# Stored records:
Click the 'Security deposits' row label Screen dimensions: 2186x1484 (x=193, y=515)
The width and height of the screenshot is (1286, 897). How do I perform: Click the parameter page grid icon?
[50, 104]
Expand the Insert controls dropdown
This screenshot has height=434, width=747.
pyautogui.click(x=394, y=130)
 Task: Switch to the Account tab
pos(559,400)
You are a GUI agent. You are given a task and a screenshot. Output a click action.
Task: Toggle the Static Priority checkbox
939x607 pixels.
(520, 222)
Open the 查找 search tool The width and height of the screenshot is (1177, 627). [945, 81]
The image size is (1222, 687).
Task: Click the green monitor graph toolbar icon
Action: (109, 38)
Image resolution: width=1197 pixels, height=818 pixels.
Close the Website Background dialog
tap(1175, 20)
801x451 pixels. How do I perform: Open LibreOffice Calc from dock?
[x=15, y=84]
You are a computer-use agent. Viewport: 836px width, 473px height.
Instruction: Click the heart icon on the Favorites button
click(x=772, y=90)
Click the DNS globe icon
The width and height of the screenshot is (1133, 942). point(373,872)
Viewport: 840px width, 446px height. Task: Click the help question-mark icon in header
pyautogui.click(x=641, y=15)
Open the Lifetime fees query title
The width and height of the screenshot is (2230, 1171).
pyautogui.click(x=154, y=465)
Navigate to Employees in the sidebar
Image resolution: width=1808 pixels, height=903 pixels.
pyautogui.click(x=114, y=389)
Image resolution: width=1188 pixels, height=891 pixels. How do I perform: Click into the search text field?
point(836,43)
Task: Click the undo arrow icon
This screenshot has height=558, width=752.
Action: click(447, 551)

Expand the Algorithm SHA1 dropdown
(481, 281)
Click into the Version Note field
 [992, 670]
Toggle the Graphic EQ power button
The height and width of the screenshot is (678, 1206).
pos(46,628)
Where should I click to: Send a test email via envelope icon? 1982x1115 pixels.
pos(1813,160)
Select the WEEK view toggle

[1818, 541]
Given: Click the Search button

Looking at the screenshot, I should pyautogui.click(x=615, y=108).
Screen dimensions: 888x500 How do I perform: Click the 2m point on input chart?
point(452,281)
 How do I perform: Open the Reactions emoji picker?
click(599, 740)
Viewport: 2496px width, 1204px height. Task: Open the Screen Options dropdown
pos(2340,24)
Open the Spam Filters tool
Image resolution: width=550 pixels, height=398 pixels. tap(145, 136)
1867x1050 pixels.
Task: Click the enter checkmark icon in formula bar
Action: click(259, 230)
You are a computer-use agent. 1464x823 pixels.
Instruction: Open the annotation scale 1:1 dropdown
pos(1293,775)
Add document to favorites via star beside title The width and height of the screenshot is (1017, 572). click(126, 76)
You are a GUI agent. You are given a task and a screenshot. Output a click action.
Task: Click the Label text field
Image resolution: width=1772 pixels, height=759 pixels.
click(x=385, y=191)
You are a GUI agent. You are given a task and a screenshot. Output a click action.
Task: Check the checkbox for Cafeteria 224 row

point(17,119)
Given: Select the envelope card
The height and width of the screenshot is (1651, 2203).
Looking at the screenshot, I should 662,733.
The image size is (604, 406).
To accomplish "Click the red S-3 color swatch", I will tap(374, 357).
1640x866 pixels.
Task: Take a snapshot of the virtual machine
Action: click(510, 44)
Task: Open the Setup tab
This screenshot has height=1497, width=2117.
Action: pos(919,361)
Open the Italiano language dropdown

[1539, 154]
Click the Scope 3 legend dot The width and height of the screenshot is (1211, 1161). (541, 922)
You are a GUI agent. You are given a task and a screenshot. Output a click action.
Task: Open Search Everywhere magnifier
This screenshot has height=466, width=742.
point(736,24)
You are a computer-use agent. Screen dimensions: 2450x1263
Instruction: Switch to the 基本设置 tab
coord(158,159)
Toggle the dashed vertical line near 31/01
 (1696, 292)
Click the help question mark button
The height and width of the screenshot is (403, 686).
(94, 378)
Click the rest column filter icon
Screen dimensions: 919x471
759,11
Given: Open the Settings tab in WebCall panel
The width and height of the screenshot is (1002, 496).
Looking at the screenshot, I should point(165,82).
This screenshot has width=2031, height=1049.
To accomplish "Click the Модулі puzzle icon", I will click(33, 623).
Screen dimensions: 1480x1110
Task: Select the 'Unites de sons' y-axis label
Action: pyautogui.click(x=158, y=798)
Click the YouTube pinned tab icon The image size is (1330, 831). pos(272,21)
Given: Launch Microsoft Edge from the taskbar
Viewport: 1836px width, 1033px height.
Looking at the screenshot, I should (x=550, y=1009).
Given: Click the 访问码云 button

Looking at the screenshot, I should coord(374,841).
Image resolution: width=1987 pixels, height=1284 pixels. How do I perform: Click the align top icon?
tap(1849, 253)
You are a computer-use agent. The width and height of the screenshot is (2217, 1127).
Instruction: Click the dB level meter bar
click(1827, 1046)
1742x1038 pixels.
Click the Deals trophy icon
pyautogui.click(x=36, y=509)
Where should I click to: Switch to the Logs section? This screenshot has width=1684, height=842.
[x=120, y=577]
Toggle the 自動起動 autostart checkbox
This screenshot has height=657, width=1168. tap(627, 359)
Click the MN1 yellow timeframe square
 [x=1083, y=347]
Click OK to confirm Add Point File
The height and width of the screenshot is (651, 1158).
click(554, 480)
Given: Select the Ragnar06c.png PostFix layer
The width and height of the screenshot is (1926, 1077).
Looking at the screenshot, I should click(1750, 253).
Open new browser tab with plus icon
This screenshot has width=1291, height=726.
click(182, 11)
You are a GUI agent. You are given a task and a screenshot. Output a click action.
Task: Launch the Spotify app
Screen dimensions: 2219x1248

# WHAT IS EXPECTED:
Across all the records, find the lines containing the word "computer" and reproduce each one.

# ANSWER SPACE:
You are a computer-use agent. Viewport: 836px width, 473px height.
You are a computer-use agent. 1464x823 pixels.
You are a computer-use agent. Screen dimensions: 2450x1263
You are a computer-use agent. The width and height of the screenshot is (2217, 1127).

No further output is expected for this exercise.